TASK DESCRIPTION ->
For the word "agent", return each line of the data in which it occurs.

INPUT DATA ->
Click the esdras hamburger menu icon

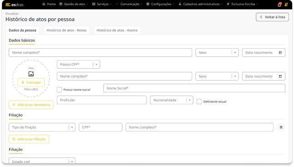(x=8, y=5)
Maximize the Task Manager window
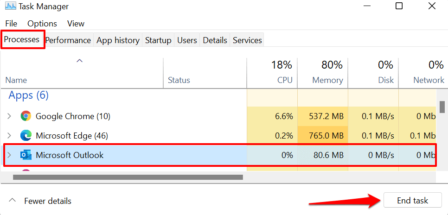448x215 pixels. 399,6
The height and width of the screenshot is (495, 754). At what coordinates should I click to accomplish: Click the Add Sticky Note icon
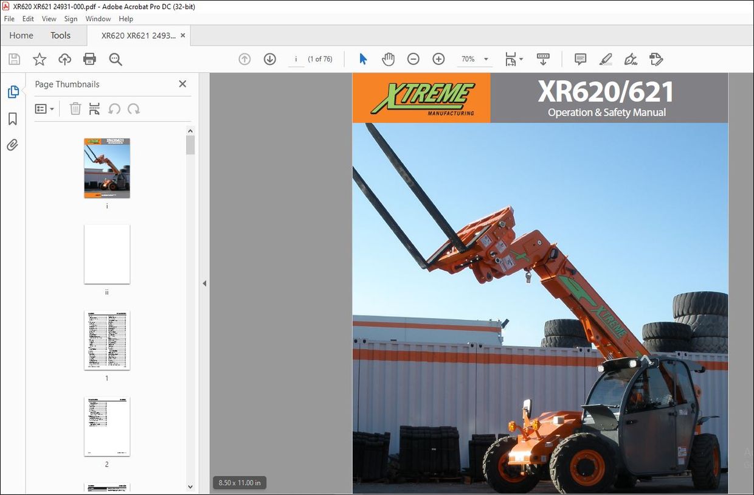[x=579, y=59]
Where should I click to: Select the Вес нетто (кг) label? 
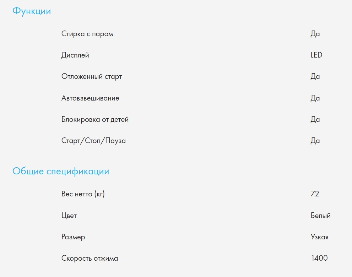tap(83, 194)
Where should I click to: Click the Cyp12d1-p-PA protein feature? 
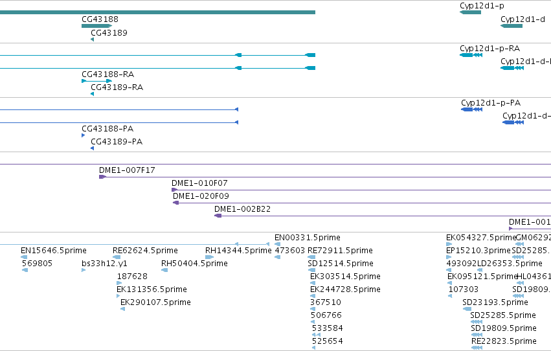click(471, 109)
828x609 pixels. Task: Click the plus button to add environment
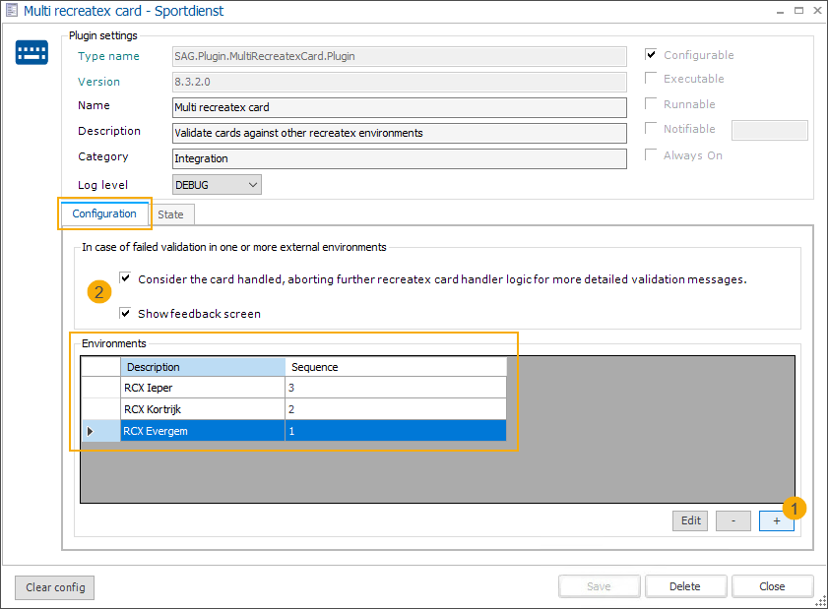[x=776, y=520]
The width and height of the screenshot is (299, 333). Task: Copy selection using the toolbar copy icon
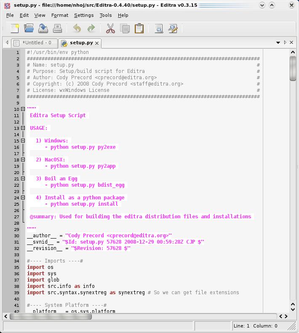pyautogui.click(x=125, y=29)
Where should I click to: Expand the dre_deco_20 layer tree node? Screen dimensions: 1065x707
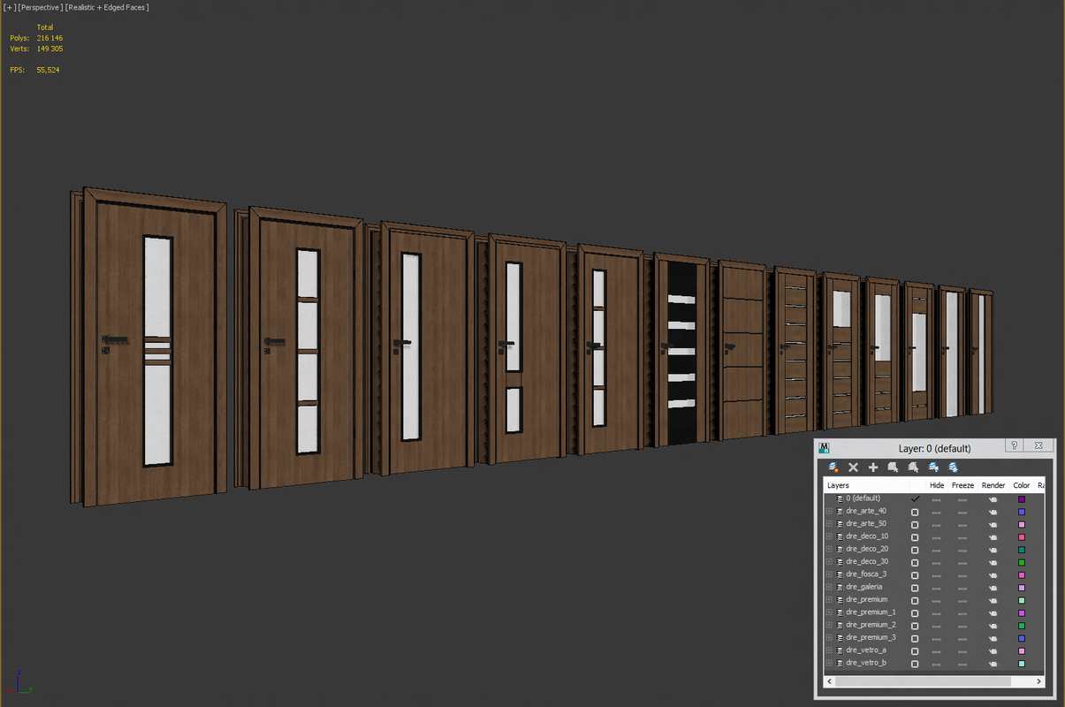point(828,549)
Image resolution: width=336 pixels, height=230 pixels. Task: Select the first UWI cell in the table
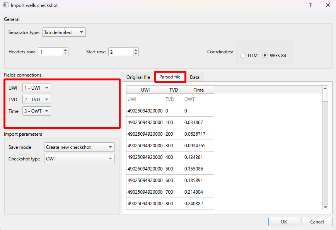(145, 111)
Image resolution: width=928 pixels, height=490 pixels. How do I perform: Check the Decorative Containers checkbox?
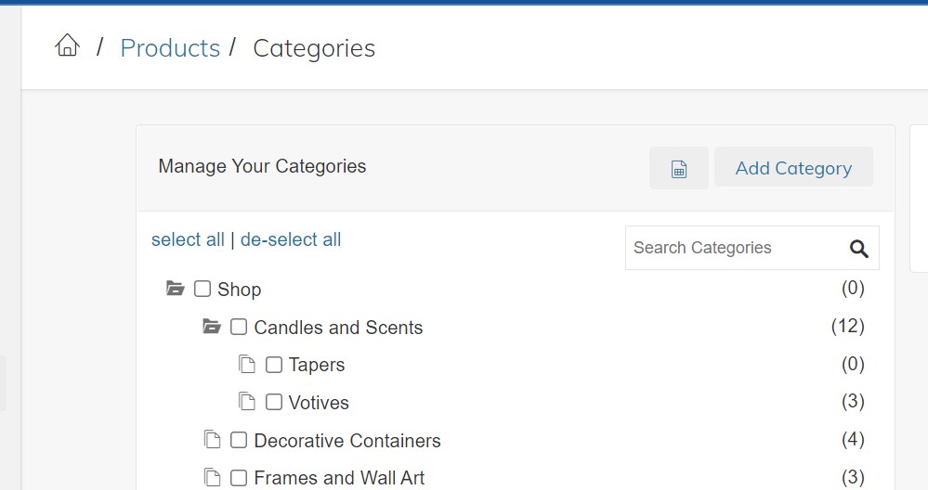(x=239, y=440)
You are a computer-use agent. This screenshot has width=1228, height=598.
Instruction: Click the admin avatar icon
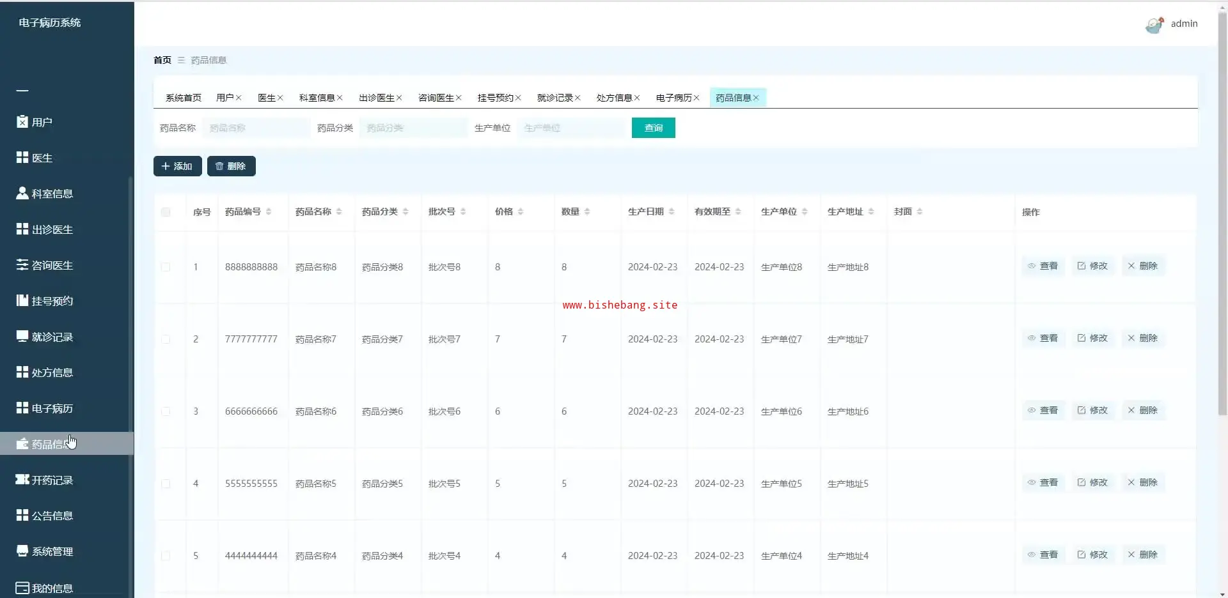click(x=1154, y=24)
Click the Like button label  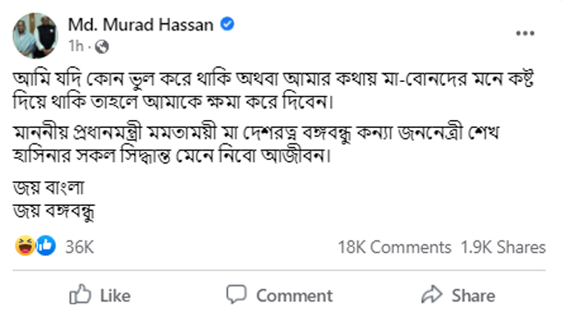tap(115, 296)
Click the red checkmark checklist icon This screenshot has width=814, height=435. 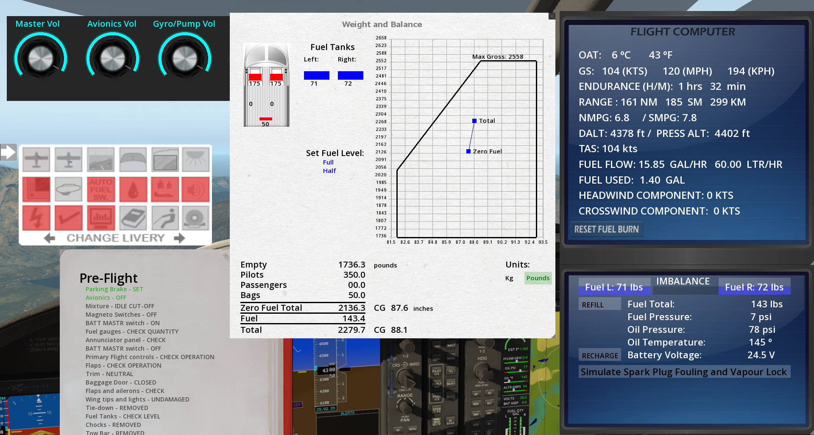(x=69, y=218)
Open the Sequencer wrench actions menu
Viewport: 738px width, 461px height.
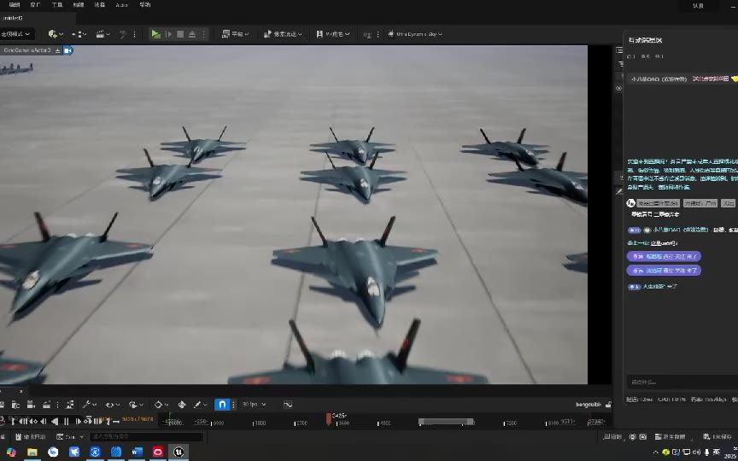tap(88, 404)
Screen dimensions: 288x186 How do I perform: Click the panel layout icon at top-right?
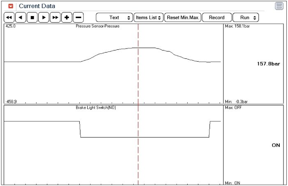(x=279, y=6)
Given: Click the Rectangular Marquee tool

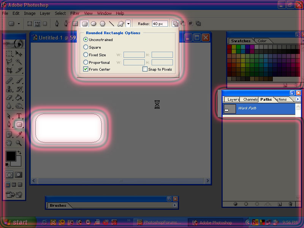Looking at the screenshot, I should click(x=10, y=54).
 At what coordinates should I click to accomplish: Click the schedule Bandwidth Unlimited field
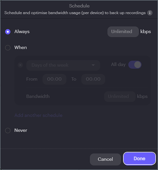pyautogui.click(x=120, y=97)
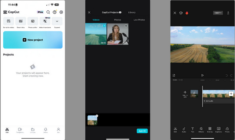Switch to the Photos tab

tap(118, 20)
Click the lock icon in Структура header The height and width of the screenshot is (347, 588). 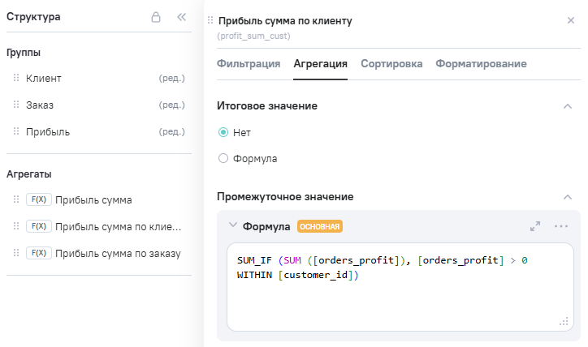click(x=156, y=17)
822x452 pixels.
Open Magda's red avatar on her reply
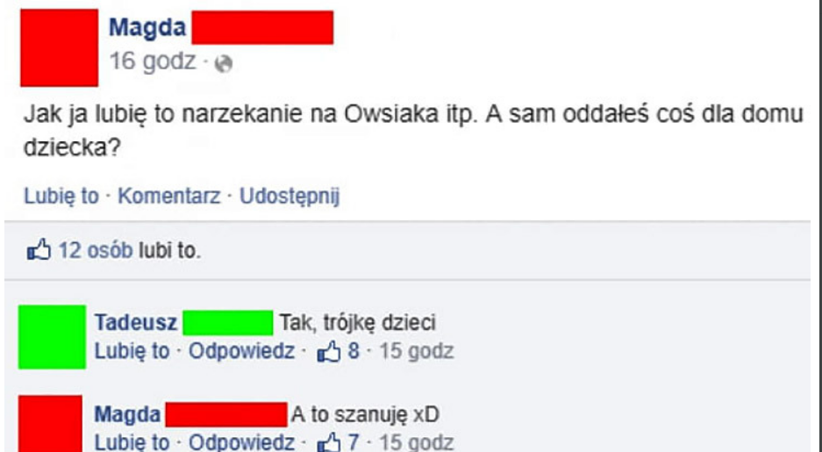[50, 424]
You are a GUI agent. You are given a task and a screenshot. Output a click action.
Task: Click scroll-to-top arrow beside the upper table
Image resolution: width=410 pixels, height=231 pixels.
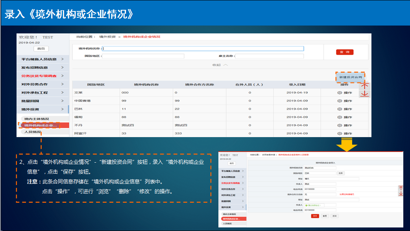[365, 86]
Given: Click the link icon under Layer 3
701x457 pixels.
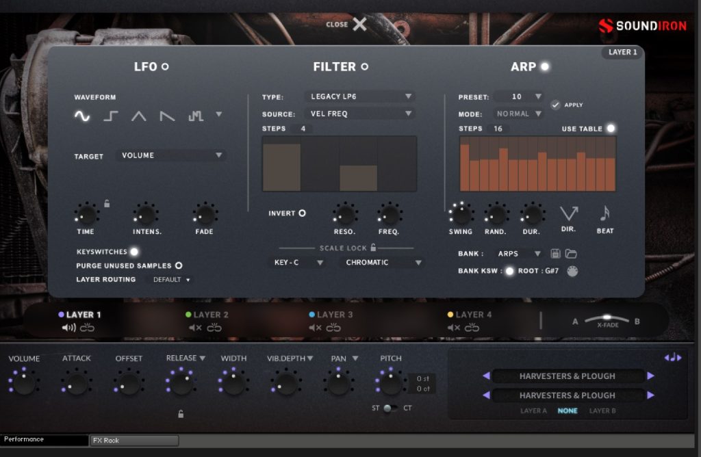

WRITTEN RESPONSE ->
You are a computer-use agent. This screenshot has width=1228, height=598.
You are a GUI agent. You are given a task and a screenshot. Output a click action.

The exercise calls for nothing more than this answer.